[p. 373]

De Historische Hagenaar

Het geheime dagboek van Johan Goerée d'Overflacquée uit de jaren 1918 en 1919 is thans eerst in een statig boekdeel herdrukt 17 en gevoegd bij de documenten waar de komende geschiedschrijvers het beeld van Nederland in het laatste oorlogs- en het eerste vredesjaar uit zullen opbouwen. Want ik twijfel er niet aan of in deze aanteekeningen, welke indertijd week in, week uit de eenige oase waren in de zandwoestijn van middelmatigheid, Haagsche Post geheeten, zullen onze kindskinderen juist die kleine, alledaagsche details vinden, noodig om aan het historierelaas levendigheid, geloofwaardigheid en aantrekkingskracht voor de gemiddelde lezer te geven.
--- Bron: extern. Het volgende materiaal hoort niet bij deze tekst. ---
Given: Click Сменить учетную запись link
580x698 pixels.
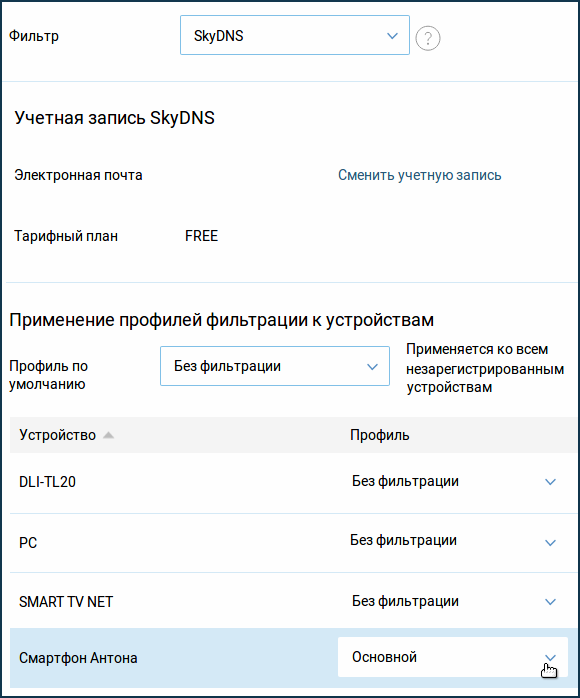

En ik hoor de Nederlandsche Gosselin-Lenôtre van de toekomst al gnuiven van plezier om een van Johan Goerée's kinderachtige grapjes, waar hij dan achteraf natuurlijk een onbeperkt aantal subtiele toespelingen in ontdekt, genoeg om tien bladzijden over vol te fantaiseeren.

Stel u voor. Wat een geluk, wij hebben onze Pepys! De man die met een lachwekkende nauwkeurigheid alles noteert wat niet de moeite van het noteeren waard is en tòch, later, door de medeplichtigheid der historici, een kapitaal belang krijgt. Want in allen, die zich voor het verleden interesseeren, schuilt een groote of kleine Pepys, die met ongekende brutaliteit aan den dag treedt, zoodra er aardige, gezellige, huiselijke details te verwerken zijn.
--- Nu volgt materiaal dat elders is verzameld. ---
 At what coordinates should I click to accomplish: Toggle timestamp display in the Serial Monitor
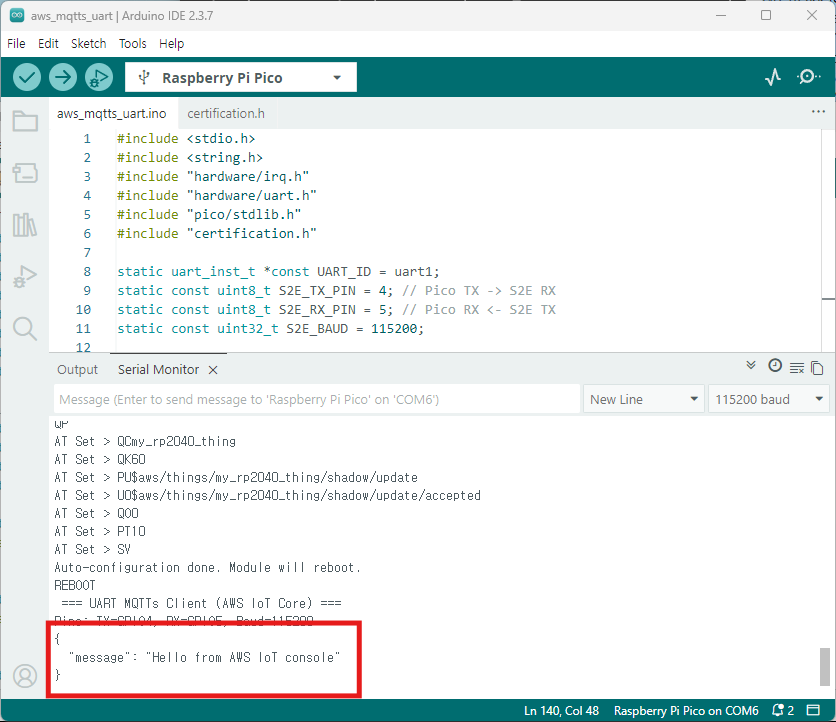(x=774, y=366)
Precies zooals de concierge het de heele buurt rondbazuint als de kale meneer van vier hoog nu eindelijk een nieuwe pet gekocht heeft, is iedere Masson een week lang gelukkig wanneer hij met een tekst in de hand bewijzen kan dat, midden in de slag bij Waterloo, een knoop van Napoleons broek gesprongen is.

De retrospectieve roddelaars zullen dus, als de tijden rijp zijn, aan Johan Goerée's geschriften een goede hebben.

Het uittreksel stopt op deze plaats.